[[ Recorded data, beginning ]]

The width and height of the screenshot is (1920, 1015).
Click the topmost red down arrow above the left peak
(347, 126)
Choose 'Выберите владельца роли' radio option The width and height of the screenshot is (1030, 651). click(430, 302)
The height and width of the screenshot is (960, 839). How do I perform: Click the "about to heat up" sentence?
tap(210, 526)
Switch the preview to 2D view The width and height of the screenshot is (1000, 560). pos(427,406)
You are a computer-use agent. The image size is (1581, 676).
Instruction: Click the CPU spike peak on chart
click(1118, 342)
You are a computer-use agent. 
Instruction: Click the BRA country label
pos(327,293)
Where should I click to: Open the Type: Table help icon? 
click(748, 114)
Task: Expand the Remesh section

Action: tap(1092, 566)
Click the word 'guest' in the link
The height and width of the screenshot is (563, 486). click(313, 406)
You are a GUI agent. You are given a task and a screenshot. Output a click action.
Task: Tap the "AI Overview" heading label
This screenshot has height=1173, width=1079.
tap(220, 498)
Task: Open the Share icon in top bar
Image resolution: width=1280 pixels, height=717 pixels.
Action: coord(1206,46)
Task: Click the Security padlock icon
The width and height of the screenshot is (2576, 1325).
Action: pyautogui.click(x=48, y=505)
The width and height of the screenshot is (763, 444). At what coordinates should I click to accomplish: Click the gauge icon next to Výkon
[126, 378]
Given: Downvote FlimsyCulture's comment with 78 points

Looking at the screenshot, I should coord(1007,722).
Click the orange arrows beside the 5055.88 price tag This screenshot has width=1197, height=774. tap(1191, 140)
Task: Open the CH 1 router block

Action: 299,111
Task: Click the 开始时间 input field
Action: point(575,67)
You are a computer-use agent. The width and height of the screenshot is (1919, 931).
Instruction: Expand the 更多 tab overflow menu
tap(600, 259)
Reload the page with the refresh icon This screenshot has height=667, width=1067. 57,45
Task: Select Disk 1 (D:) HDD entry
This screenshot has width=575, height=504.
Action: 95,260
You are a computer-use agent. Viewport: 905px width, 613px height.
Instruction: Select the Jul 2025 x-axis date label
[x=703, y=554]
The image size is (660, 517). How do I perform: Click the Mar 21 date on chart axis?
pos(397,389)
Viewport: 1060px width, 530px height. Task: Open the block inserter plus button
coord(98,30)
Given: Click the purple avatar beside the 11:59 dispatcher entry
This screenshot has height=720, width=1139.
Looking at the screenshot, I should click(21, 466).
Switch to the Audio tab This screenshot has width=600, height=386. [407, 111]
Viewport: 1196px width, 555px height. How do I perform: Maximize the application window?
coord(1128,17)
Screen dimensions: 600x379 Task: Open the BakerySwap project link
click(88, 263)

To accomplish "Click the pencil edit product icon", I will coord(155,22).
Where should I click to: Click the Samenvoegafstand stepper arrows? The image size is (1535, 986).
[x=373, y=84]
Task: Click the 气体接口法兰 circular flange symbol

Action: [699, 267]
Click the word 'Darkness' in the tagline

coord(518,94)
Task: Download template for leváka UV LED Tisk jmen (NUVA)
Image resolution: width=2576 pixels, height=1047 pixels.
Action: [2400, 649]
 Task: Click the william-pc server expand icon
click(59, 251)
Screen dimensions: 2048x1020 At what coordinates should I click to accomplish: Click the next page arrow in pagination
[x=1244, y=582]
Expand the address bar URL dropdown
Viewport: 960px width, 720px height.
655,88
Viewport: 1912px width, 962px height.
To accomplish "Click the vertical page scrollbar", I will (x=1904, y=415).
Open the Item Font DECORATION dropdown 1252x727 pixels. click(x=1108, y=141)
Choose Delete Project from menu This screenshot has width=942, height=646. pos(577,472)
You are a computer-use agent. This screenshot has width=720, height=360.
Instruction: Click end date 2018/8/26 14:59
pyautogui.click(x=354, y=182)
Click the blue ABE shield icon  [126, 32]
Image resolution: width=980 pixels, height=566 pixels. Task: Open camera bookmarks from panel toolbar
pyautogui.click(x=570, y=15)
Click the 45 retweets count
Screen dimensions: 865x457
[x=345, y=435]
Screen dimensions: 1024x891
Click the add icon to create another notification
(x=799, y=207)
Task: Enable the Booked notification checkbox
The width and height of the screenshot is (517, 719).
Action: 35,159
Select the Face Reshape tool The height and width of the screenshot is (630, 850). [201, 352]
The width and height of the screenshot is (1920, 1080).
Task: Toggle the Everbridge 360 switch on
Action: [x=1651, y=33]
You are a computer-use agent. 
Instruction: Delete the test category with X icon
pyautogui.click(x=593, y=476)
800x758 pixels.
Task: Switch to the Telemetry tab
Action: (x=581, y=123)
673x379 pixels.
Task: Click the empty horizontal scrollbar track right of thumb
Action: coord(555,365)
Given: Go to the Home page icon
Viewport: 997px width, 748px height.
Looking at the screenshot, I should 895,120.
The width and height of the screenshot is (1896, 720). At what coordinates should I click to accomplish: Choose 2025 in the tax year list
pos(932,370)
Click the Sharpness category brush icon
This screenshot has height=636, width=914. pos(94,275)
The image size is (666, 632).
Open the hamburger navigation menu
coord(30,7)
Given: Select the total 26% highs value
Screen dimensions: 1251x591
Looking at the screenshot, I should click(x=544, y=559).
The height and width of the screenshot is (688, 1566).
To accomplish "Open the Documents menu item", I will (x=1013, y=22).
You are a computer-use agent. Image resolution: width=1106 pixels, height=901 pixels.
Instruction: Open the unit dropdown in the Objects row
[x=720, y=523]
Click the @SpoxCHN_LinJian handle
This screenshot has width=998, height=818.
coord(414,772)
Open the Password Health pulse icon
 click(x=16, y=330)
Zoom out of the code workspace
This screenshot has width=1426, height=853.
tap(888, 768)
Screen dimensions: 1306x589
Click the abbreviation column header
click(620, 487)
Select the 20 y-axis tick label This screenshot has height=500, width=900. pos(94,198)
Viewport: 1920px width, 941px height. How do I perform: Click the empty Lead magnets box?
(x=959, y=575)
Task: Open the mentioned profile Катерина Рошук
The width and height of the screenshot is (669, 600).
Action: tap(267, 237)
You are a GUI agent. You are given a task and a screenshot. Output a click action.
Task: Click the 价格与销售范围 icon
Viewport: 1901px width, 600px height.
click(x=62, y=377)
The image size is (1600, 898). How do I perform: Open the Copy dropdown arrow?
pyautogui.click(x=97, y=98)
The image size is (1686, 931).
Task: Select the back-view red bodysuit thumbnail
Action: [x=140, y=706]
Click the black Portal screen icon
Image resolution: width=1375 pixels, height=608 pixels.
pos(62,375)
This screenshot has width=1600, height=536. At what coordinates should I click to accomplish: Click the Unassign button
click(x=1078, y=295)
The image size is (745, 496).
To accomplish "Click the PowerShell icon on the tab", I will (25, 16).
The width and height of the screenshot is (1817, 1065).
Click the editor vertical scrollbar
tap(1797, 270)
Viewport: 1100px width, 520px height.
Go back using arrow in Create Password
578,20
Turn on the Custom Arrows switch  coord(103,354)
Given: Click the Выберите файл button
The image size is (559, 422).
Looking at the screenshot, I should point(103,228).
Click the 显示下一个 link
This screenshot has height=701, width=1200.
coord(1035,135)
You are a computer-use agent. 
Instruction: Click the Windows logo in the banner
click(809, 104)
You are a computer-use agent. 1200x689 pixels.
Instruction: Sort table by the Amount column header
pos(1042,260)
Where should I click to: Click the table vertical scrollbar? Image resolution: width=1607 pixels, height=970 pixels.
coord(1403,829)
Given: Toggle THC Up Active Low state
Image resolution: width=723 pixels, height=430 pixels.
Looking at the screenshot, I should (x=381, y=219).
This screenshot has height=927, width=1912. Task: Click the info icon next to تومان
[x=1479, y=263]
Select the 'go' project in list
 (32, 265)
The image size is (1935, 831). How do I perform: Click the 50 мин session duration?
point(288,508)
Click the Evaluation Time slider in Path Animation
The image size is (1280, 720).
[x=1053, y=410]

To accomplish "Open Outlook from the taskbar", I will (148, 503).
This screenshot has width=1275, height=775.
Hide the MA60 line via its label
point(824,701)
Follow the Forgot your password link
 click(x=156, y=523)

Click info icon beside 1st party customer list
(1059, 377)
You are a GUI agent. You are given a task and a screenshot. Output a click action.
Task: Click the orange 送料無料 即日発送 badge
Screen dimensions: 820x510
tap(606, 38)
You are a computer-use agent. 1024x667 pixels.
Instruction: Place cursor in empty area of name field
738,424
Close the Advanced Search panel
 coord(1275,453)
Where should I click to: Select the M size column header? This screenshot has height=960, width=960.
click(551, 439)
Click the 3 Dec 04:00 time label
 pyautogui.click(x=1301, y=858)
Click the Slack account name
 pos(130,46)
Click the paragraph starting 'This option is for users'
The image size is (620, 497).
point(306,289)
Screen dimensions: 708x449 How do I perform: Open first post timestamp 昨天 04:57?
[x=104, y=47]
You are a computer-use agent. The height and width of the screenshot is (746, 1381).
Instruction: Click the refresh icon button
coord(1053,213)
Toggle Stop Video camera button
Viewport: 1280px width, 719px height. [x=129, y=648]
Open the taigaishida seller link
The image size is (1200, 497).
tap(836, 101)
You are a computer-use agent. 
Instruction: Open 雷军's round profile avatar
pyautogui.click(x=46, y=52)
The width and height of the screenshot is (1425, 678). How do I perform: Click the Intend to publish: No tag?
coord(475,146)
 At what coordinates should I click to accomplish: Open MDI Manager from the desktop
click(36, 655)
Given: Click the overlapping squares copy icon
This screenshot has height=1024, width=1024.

[[ Recorded data, end ]]

Task brief |
Take the line above containing "Given: Click the Выберите файл button", the line containing "Given: Toggle THC Up Active Low state", and all lines in between, and copy them exactly without anything else.

Response |
Given: Click the Выберите файл button
The image size is (559, 422).
Looking at the screenshot, I should point(103,228).
Click the 显示下一个 link
This screenshot has height=701, width=1200.
coord(1035,135)
You are a computer-use agent. 
Instruction: Click the Windows logo in the banner
click(809, 104)
You are a computer-use agent. 1200x689 pixels.
Instruction: Sort table by the Amount column header
pos(1042,260)
Where should I click to: Click the table vertical scrollbar? Image resolution: width=1607 pixels, height=970 pixels.
coord(1403,829)
Given: Toggle THC Up Active Low state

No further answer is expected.